Re^7: Out of memory problems

Okay. There was one definite error in the program I posted here, though funnily enough, the one-liner would have worked.

Due to my affectation of using the -l switch, the frames would have been re-written to the output file with newlines appended. Probably not good given it's a binary file:(

Here's the corrected code. Using printf rather than print 'fixes' the problem. Alternatively, removing the -l would also.

#! perl -slw
use strict;
use bytes; 

open IN,  '< :raw', $ARGV[ 0 ] or die "$ARGV[ 0 ] : $!";
open OUT, '> :raw', $ARGV[ 1 ] or die "$ARGV[ 1 ] : $!";

local $/ = \384; ## Read file in 384 byte chunks.

while( <IN> ) {
    printf OUT unpack 'x2 a190 x2 a58', $_;
}

close IN;
close OUT;
[download]

As a test, it used this program to generate a test file with 8.5 million records (~3.2GB),

#! perl -slw
use strict;
use bytes;

our $FRAMES ||= 1000;

binmode STDOUT, ':raw';

for ( 1 .. $FRAMES ) {
    printf "\xf4X1" . '2' x 188 . "3\xf4X4" 
        . '5' x 56 . '6' . 'X' x 132;
}
[download]

It generates frames of the form:

|X122 ... 223|X455 ... 556XX ... XX
<code> 

<p>which after processing should end up as
<code>
122 ... 223455 ... 556
[download]

I then used the one-liner to process it.

P:\test>401318-gen.pl -FRAMES=8500000 > 401318.dat

P:\test>dir 401318.dat
 Volume in drive P has no label.
 Volume Serial Number is BCCA-B4CC

 Directory of P:\test

24/10/2004  06:54     3,264,000,000 401318.dat
               1 File(s)  3,264,000,000 bytes
               0 Dir(s)  51,747,094,528 bytes free

P:\test>perl -C0 -mbytes -e"BEGIN{$/=\384}" -ne"print unpack 'x2 a190 
+x2 a58', $_" <401318.dat >401318.out

P:\test>dir 401318*
 Volume in drive P has no label.
 Volume Serial Number is BCCA-B4CC

 Directory of P:\test

24/10/2004  06:24               193 401318-gen.pl
24/10/2004  06:54     3,264,000,000 401318.dat
24/10/2004  07:02     2,108,000,000 401318.out
24/10/2004  06:24               303 401318.pl
               4 File(s)  5,372,000,496 bytes
               0 Dir(s)  49,639,051,264 bytes free
[download]

As you can see, the 8.500,000 x 384 = 3,264,000,000 bytes of the input file are reduced to 2,108,000,000 ( 8.5e6 x 248) as required. A visual inspection of the first and last 10 frames show them to be correct.

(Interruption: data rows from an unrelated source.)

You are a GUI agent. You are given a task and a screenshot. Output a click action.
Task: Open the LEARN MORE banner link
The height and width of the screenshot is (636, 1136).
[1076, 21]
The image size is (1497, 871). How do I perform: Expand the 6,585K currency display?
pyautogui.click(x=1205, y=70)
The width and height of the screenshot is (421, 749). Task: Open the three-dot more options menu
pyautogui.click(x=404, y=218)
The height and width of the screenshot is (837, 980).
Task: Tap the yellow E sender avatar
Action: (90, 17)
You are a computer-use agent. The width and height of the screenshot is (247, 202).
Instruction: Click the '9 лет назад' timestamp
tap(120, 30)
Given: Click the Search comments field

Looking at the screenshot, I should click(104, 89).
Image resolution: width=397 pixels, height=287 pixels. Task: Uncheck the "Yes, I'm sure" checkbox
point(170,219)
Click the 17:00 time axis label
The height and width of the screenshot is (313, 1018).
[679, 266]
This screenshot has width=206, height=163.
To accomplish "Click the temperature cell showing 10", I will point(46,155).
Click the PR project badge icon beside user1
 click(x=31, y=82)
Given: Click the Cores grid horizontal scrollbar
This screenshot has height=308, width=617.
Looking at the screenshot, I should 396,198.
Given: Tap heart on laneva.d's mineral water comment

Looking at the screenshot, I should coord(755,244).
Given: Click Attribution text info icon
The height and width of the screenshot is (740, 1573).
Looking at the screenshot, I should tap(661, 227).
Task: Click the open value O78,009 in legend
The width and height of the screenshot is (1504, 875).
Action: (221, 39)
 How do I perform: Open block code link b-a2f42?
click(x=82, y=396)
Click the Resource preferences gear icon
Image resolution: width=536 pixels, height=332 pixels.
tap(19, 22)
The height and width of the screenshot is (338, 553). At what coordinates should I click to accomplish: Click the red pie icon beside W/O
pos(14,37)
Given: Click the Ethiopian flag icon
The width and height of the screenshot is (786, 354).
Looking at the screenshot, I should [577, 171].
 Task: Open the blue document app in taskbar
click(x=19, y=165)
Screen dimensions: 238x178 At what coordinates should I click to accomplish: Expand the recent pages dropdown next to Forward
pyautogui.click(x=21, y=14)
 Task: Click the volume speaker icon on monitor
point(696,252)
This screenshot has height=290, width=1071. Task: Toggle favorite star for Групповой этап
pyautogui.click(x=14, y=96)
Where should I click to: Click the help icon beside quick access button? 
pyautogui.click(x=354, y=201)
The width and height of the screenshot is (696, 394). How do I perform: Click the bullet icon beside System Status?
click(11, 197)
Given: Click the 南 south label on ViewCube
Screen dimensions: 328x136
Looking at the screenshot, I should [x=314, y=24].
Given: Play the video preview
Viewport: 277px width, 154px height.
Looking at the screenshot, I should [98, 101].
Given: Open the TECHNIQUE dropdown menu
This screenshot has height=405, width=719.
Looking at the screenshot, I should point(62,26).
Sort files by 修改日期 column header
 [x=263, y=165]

The total time taken to process using the one-liner was 4 minutes! (A bit better than your 7 or 8 hours:)

You may also notice that I modified the unpack format to use 'a' rather than 'A' for the retained chunks. This probably has no effect, but according to perlfunc 'a' is defined for binary data whereas 'A' is for ASCII. The main difference is (I think) that in the event of the variable not containing enough data to satisfy the format, then the former null pads, and the latter space pads, which should not be a concern for this application.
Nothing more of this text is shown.